WHAT THIS TASK INVOLVES: Reading the records beneath this task, work out how many lines contain the word "text" and reply with only that number.

START DATA PROVIDED

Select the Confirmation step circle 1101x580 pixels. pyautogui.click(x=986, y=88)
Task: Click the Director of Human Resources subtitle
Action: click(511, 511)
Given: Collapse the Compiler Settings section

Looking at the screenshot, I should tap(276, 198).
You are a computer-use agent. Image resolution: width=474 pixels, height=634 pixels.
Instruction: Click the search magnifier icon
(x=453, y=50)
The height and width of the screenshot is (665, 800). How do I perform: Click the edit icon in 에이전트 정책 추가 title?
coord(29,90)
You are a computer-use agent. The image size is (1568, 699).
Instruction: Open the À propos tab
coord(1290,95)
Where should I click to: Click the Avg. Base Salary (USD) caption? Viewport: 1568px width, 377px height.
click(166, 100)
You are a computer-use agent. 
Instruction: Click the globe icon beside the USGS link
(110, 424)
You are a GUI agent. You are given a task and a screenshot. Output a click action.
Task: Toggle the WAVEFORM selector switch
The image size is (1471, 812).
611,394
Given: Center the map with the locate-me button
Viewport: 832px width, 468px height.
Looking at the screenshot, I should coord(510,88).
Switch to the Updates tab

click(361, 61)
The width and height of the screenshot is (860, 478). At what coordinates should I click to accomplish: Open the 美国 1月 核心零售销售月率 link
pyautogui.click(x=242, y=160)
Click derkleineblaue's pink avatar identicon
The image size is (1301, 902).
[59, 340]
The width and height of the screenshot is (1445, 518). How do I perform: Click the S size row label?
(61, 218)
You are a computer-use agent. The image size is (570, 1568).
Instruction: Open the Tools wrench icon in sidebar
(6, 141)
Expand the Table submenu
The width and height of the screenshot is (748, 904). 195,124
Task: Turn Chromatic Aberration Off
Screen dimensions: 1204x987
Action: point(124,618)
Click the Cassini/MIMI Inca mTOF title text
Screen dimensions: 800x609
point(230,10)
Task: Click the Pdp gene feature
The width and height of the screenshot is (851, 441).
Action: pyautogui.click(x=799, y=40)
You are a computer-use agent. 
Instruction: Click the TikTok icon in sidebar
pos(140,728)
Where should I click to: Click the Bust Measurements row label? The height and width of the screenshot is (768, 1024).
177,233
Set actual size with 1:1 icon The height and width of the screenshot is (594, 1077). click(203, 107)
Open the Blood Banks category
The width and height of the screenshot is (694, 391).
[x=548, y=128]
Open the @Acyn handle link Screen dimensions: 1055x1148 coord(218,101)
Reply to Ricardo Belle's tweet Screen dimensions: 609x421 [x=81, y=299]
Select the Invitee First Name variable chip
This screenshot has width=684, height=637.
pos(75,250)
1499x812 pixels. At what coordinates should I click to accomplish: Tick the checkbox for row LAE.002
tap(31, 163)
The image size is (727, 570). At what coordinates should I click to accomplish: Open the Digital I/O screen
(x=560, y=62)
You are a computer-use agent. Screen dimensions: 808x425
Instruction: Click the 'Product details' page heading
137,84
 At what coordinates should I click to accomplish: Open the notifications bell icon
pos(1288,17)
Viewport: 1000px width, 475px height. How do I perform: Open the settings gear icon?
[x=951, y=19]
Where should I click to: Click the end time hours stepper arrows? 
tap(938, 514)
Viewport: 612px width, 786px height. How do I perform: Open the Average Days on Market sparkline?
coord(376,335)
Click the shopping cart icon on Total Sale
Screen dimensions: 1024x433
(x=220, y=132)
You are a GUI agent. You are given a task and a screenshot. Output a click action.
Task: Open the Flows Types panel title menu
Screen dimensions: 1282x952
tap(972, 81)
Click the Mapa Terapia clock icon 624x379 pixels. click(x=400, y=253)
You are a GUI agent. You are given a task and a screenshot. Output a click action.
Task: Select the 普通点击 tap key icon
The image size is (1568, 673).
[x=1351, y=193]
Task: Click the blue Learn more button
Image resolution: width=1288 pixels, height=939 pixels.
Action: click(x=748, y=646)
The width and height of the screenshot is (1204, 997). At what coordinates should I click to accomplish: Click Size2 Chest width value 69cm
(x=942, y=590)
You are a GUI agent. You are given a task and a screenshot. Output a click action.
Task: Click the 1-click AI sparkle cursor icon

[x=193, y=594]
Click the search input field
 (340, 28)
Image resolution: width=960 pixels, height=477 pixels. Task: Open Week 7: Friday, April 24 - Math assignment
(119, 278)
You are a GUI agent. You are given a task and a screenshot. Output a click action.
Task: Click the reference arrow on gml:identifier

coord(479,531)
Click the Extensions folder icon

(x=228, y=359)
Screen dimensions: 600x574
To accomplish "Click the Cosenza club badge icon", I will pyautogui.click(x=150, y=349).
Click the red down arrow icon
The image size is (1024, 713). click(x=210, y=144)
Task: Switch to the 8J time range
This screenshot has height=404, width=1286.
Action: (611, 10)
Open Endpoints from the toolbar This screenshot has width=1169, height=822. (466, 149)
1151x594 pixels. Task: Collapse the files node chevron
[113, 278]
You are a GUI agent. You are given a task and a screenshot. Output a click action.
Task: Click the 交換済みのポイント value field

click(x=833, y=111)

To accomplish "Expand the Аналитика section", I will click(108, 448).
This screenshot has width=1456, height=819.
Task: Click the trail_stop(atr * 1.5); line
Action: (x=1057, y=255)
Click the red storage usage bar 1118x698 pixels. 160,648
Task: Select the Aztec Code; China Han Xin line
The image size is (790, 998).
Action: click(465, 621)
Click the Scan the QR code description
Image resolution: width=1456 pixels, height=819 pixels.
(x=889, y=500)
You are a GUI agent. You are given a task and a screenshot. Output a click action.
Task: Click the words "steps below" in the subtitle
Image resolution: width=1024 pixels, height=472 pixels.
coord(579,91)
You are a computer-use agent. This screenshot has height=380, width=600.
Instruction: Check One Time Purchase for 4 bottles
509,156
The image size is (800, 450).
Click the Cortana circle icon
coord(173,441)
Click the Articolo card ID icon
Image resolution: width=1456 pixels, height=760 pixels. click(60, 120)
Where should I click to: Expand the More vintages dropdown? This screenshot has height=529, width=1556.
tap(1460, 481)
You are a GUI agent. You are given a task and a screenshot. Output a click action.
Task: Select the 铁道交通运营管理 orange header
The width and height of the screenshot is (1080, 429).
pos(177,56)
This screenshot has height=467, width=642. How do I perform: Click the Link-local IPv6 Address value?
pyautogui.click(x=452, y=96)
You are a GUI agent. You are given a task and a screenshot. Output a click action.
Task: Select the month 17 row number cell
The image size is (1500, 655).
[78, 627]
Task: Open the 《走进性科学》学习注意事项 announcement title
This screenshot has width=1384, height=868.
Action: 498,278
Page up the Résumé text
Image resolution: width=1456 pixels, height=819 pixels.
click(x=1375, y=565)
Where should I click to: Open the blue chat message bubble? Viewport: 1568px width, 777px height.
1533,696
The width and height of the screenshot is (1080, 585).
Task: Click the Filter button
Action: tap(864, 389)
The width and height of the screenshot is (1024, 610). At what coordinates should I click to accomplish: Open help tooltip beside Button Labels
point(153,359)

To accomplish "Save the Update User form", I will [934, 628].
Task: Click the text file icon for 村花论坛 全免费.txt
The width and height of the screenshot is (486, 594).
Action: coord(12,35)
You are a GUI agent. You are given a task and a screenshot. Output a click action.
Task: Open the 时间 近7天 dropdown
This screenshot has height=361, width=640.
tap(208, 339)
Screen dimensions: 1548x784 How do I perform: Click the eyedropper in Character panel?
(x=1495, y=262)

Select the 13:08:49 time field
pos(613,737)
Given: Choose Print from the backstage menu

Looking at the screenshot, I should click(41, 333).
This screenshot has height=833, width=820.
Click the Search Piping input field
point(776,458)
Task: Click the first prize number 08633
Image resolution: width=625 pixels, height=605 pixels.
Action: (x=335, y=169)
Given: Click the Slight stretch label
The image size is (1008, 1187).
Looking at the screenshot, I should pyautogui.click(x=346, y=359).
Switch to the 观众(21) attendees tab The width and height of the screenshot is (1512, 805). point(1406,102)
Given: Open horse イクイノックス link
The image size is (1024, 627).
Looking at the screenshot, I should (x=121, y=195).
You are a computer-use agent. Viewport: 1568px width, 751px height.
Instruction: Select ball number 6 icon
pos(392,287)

END DATA PROVIDED

ANSWER BELOW: 3